• **Work to complete**
[a] In the mailing list message about the VRF patch, which Netfilter feature is given as an example of rules that complete asynchronously?
[b] Reproduce the part of the VRF patch message starting at "All of lore.kernel.org" and ending at "Message-ID: <20201110133506.GA1777@salvia> (raw)".

• **Document segment**
All of lore.kernel.org
 help / color / mirror / Atom feed
From: Pablo Neira Ayuso <pablo@netfilter.org>
To: Martin Willi <martin@strongswan.org>
Cc: David Ahern <dsahern@kernel.org>,
	Shrijeet Mukherjee <shrijeet@gmail.com>,
	Jakub Kicinski <kuba@kernel.org>,
	"David S. Miller" <davem@davemloft.net>,
	netdev@vger.kernel.org, netfilter-devel@vger.kernel.org
Subject: Re: [PATCH net] vrf: Fix fast path output packet handling with async Netfilter rules
Date: Tue, 10 Nov 2020 14:35:06 +0100	[thread overview]
Message-ID: <20201110133506.GA1777@salvia> (raw)
In-Reply-To: <20201106073030.3974927-1-martin@strongswan.org>

Hi Martin,

Just a few nitpicks, see below.

On Fri, Nov 06, 2020 at 08:30:30AM +0100, Martin Willi wrote:
> VRF devices use an optimized direct path on output if a default qdisc
> is involved, calling Netfilter hooks directly. This path, however, does
> not consider Netfilter rules completing asynchronously, such as with
> NFQUEUE. The Netfilter okfn() is called for asynchronously accepted
> packets, but the VRF never passes that packet down the stack to send
> it out over the slave device. Using the slower redirect path for this
> seems not feasible, as we do not know beforehand if a Netfilter hook
> has asynchronously completing rules.

• **Supplied entries**
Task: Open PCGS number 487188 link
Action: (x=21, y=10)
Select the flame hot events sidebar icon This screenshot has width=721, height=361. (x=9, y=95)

...

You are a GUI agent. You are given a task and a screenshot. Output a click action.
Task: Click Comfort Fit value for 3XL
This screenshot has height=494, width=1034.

• **The solutions**
[a] NFQUEUE

[b]
All of lore.kernel.org
 help / color / mirror / Atom feed
From: Pablo Neira Ayuso <pablo@netfilter.org>
To: Martin Willi <martin@strongswan.org>
Cc: David Ahern <dsahern@kernel.org>,
	Shrijeet Mukherjee <shrijeet@gmail.com>,
	Jakub Kicinski <kuba@kernel.org>,
	"David S. Miller" <davem@davemloft.net>,
	netdev@vger.kernel.org, netfilter-devel@vger.kernel.org
Subject: Re: [PATCH net] vrf: Fix fast path output packet handling with async Netfilter rules
Date: Tue, 10 Nov 2020 14:35:06 +0100	[thread overview]
Message-ID: <20201110133506.GA1777@salvia> (raw)